If you’re a salesman dealing with smaller, low touch clients, you should be feeling scared. Investment banks are increasingly less tolerant of client relationships that aren’t helping bring in big profits. They are, in effect, telling clients lower down the totem pole to start spending more or take their business elsewhere, thank you very much.
Deutsche Bank has scaled back coverage of approximately 3,400 clients. Morgan Stanley, HSBC and Citigroup have separated their clients into tiers based on their profitability, instructing staff to spend more time on big-spending asset managers and less time working with the less-profitable ones, according to Quartz. Citi has a group elite hedge-fund clients known as the “Focus Five.”
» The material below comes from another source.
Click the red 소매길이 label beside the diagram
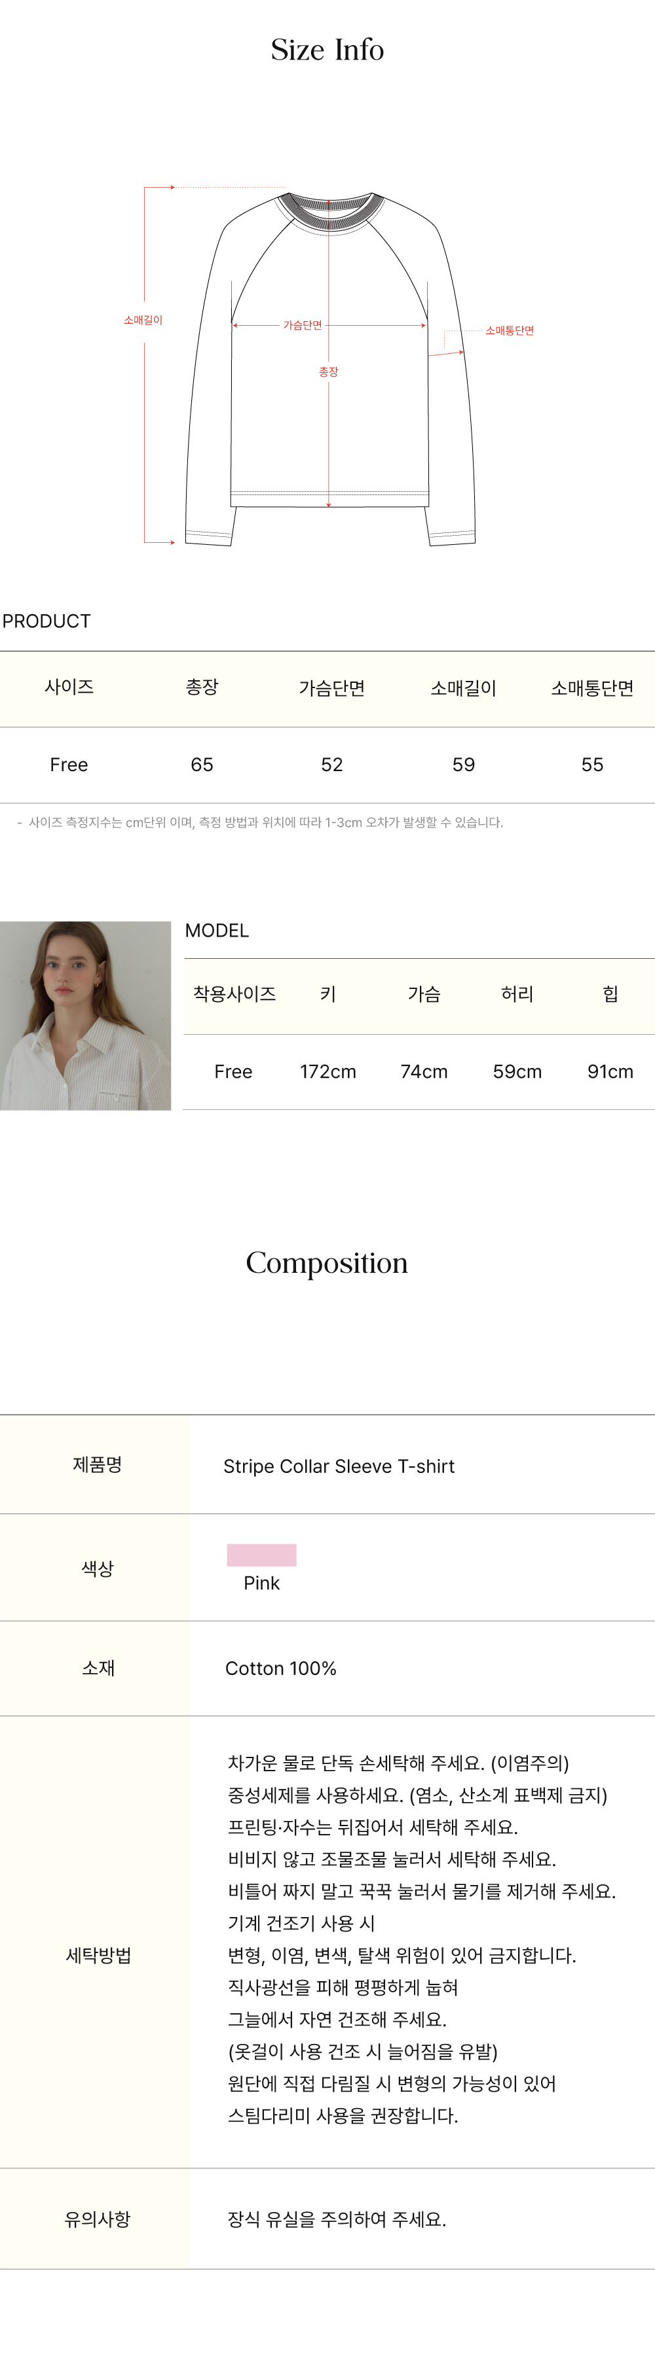 pos(143,320)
The latest move in the banking industry’s trend of winnowing down customer lists to the ones that produce significant profits? Barclays, which is about to tell 7,000-plus clients to trade more with the firm or find another bank to do their trading, according to Bloomberg. That is in addition to the 17,000-plus bank clients that it has culled since 2014 in response to tougher capital rules that make dealing with smaller firms less profitable.
Barclays wants at least a 10% return on capital from every client – those that fall under that threshold will be given the option to do more business with the bank or leave in a “managed transition.”
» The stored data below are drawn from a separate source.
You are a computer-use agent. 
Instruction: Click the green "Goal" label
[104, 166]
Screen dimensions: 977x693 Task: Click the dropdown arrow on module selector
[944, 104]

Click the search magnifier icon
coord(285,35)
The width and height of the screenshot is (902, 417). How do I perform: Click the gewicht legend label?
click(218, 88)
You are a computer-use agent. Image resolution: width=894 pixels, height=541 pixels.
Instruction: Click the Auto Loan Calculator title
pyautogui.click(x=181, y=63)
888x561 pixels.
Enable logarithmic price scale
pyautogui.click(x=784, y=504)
Many banks have talked about focusing on top-paying customers, ramping up the competition for those target firms, many of them asset managers. If every financial institution whittles their prized customers down, there will a lot of overlap among those preferred bank clients, and the problem of stiff competition will get worse the more customers bank cut. That lead to increasing importance for the senior sales staff with rock-solid relationships with big-spenders, but is not so good for everyone else.
Separately, Mark Nordlicht, a founder and chief investment officer of the New York hedge fund Platinum Partners, David Levy, co-chief investment officer, and five others were arrested and charged with perpetrating a billion-dollar fraud.
Senior Platinum staff allegedly used new investor money to pay older investors. They are also accused of overvaluing the assets that Platinum invested in and misrepresenting the performance of certain funds, inflating the value of some significantly.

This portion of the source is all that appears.